In my sun.com blog I posted several entries addressing thoughts on corporate re-organization - here's a copy of those, for future reference:
Titled "Re-orgs - a case in point" dated 6/10/04:
I was at IBM in the late 80's, early 90's when they decided that they needed to change from primarily a HW Product sales company into a company with more emphasis on SW and Services.
This was clearly a large change, since implementing SW for customers generally means longer projects than installing HW, with a shift in the pattern of revenue recognition (lower at first, more annuity-based). IBM Executive Management felt that they needed to educate their employees as to the significant changes this would mean for their business. They put all managers through training which included explaining how the business results would likely suffer in the short term before the changes had time to mature and bring increased revenue and profit.

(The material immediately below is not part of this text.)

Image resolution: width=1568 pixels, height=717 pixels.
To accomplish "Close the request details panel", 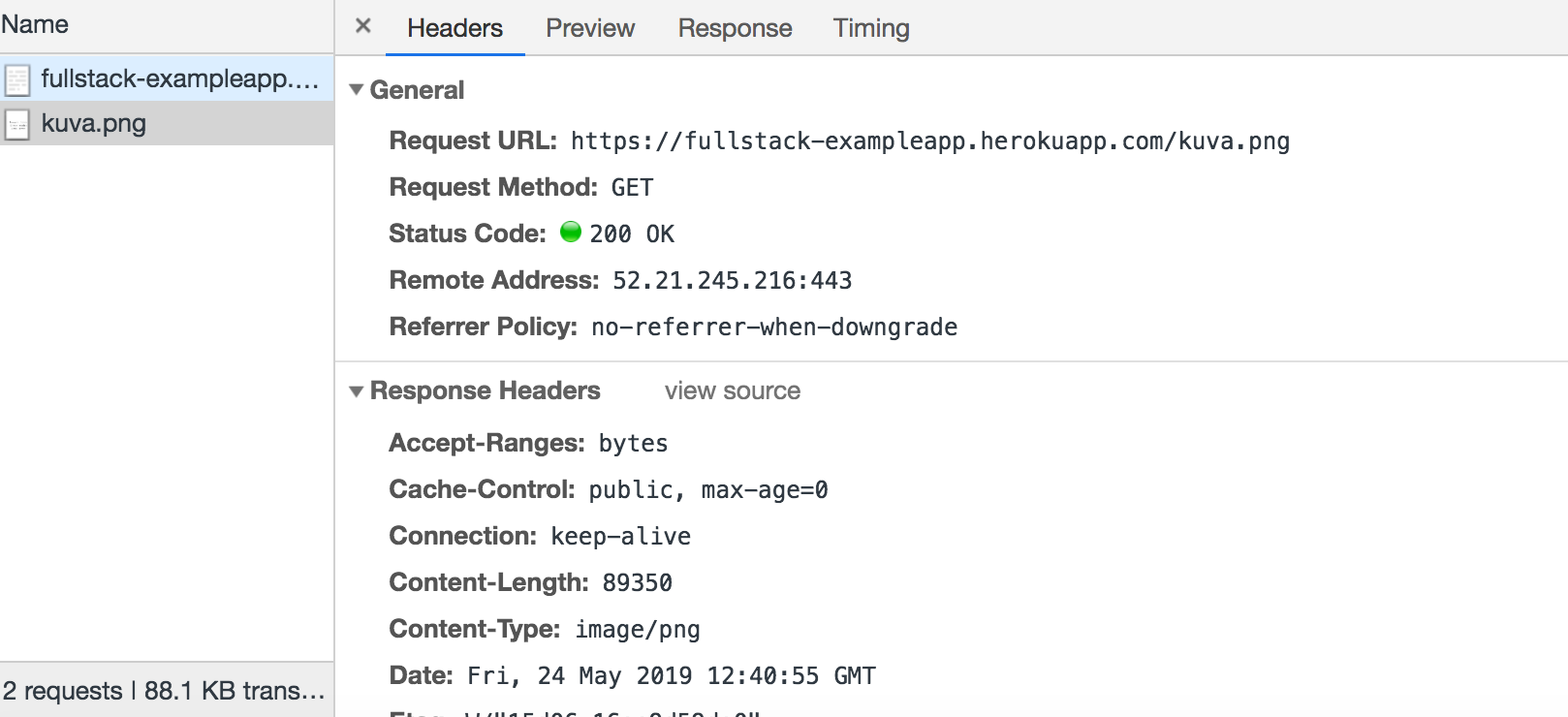I will pos(363,26).
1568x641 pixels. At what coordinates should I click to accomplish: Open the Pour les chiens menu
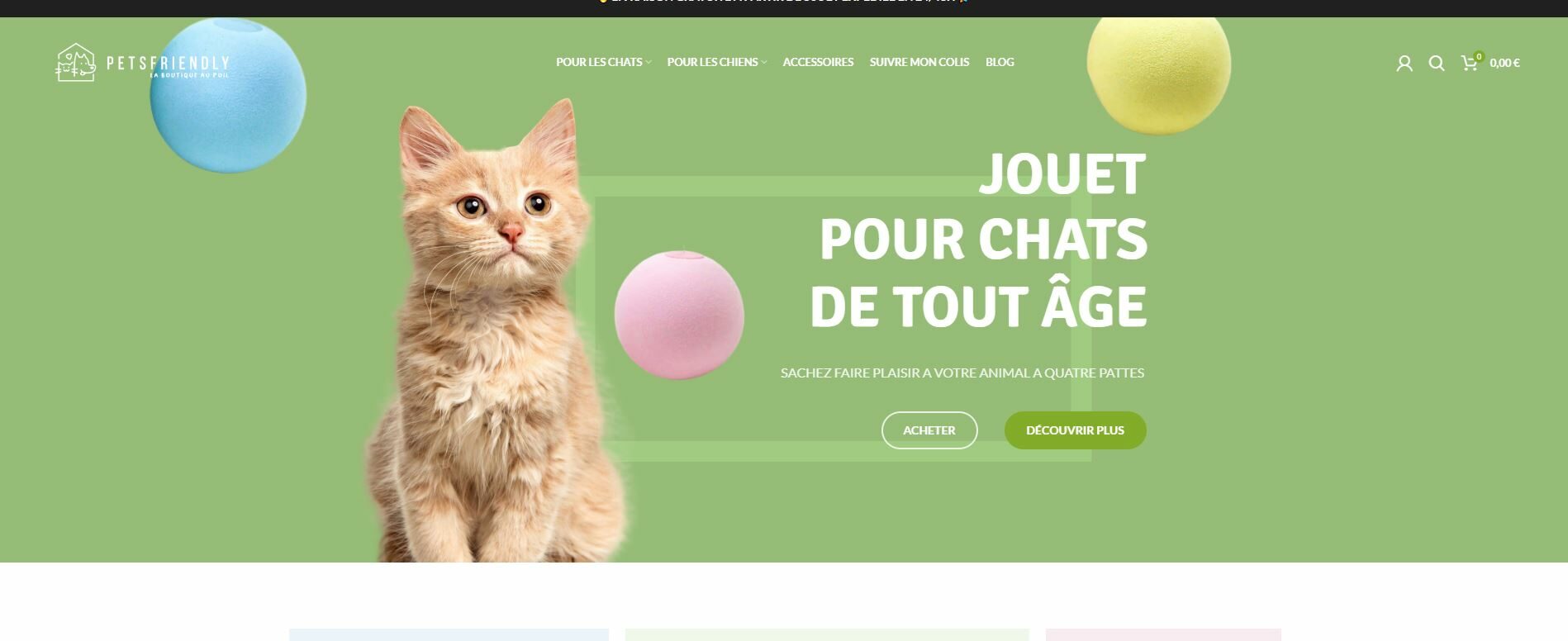[x=712, y=62]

What they did not do was explain to their employees and stockholders that this "investment" in change would have a cost which would show up in near-term quarterly earnings. When their quarterly results showed "disappointing" numbers, they tried to explain it with standard talk about the economy and other factors, with no reference to this investment effect which they had PREDICTED as part of their management training.
Once the shift had time to mature, the company thrived.
Conclusion I drew from that experience - any company that does a shift from product sales to annuity sales, should be very careful how they report the likely effects, or else people can be surprised for results which were entirely predictable. This is not based on any more information than just the basic difference between the types of businesses.
this got one comment, from cousin Alice Smith:
Income recognition rules have vastly changed since then. GAAP is much stricter, so the head on investment is understood by the decision -makers, and the big investors, but never by the average shareholders. Strict accounting rules are an obligation of the management and failure to be upfront results in Enron and Worldcom debacles.
Titled: Re-orgs and their value, also posted June 10, 2004:
(I later reposted the same entry, Titled: "Re-orgs redux", posted July 9, 2008 - see below for comments)
I have seen many (20+?, 30+? not counting) re-orgs over the years in several companies, and there is a question these have all raised. Did the management holding the re-org identify what was NOT working and how the re-org would solve it, rather than just determine that something was not working and a re-org "seemed" to be the right way to fix it?
The reason for asking this is that clearly there is a high cost of any re-organization - everyone has to learn the new org, their new roles and responsiblities, and usually there is an accompanying new business model or plan which has to be developed, learned, and executed. Frequently new systems need to be developed - compensation, job classification, etc. - to support the new organization as well.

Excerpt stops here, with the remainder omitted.